The last time he had spoken to her, asking if she had any idea where her daughter might have gone to, asking if she had seen the girl herself, Susan Summers had replied: “Ask that cow of a mother of mine, why don’t you? She’s the only one good enough even to wipe the shit from her precious little arse.”

Now, when Resnick told her he didn’t want to upset her, but there was a chance that a body they’d found that night might be that of her daughter, what she said was, “About fucking time!”

Seven

Raymond had called work early, spoken to the under-manager; told him he had a cold, heavy, he was planning to go back to bed, dose himself up with aspirin, hot milk and whisky, the way his father had told him, sweat it out. Sure, he’d be back tomorrow. No problem. Last thing he was about to do, let on that he was going to the police station, make a statement. You did what? You found what? There’d be enough of that later on, once the news got out.

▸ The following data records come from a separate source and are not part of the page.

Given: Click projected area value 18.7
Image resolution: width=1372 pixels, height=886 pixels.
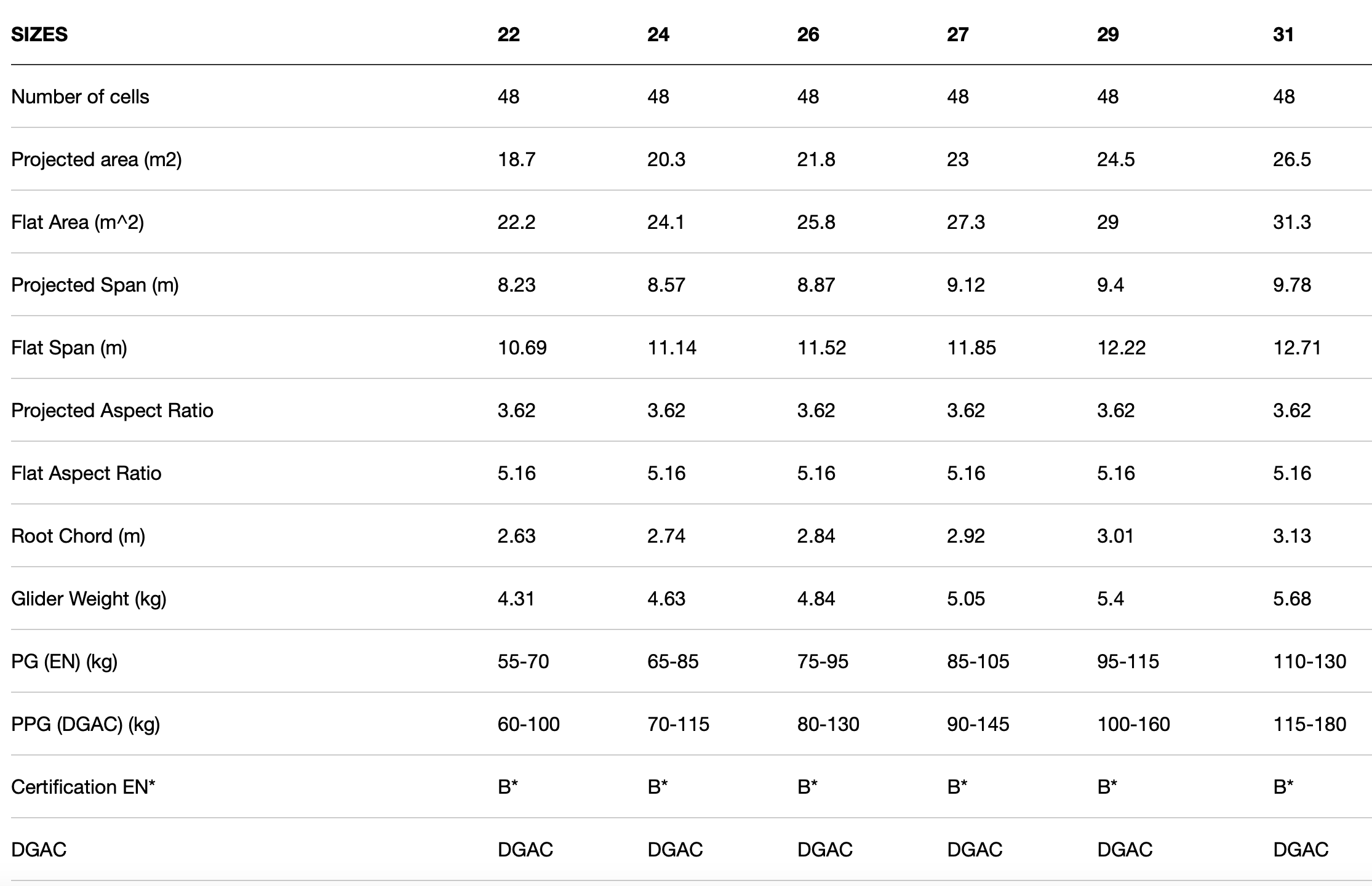Looking at the screenshot, I should pos(516,159).
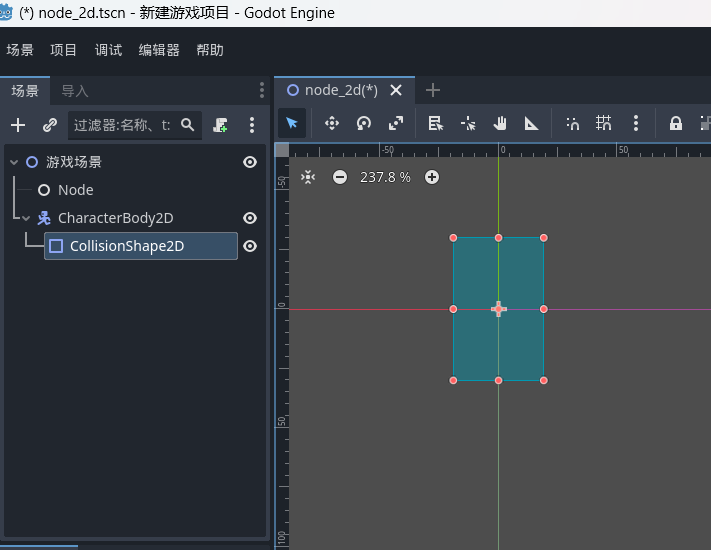The image size is (711, 550).
Task: Click the attach script icon
Action: (x=221, y=125)
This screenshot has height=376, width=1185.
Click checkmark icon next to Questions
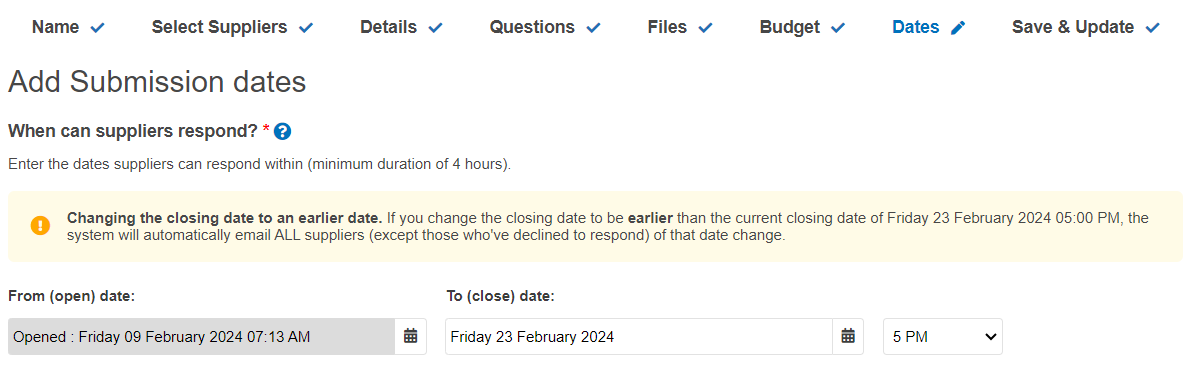[593, 28]
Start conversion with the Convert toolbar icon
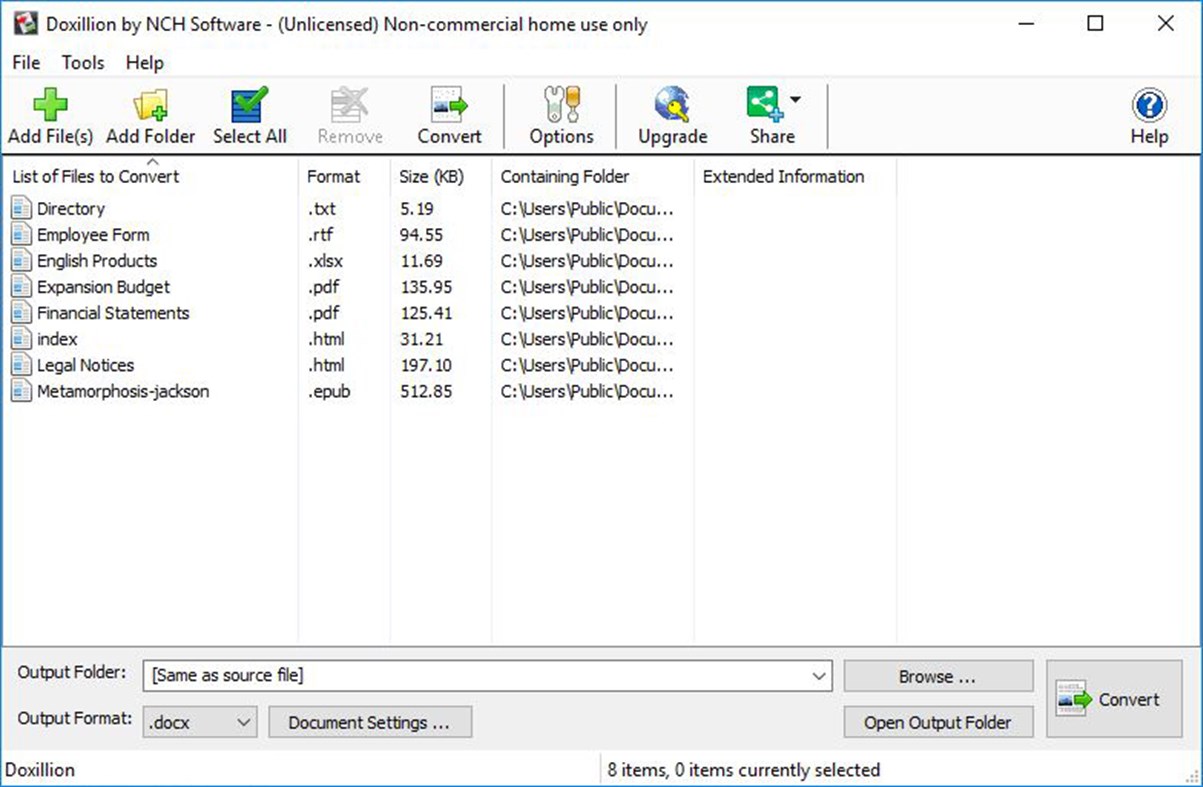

Raymond spent almost as long in his room that morning as he usually did in the bathroom, standing in front of the tacky little wardrobe, drawers of the chest half out. It was the kind of occasion he wasn’t sure what you wore. In the end he plumped for a gray shirt with a pinkish tinge, courtesy of the launderette; the brown jacket, too long in the sleeves, his uncle had given him for his interview at the butcher’s.

“Why don’t I go down the shops,” Raymond had said, straight-faced, “buy a couple of pounds of pig’s liver, squeeze it out all over your old decorating overalls, go along in those.”

“Ray-o,” his uncle Terry had said, “this is serious.”

Wrong. This was serious.

He hadn’t arranged it, seeing Sara climbing into a police car in the early hours to be driven home, but Raymond figured he would get back to the station before their eleven o’clock appointment, hang around, talk to her before they went in. Other considerations aside, he wanted to make sure she wasn’t pissed off with him about last night, dragging her off to some place where there were dead bodies, for fuck’s sake; he’d liked the way her eager little hand had found its way inside his flies, the way she hadn’t complained afterwards when he’d shot his load.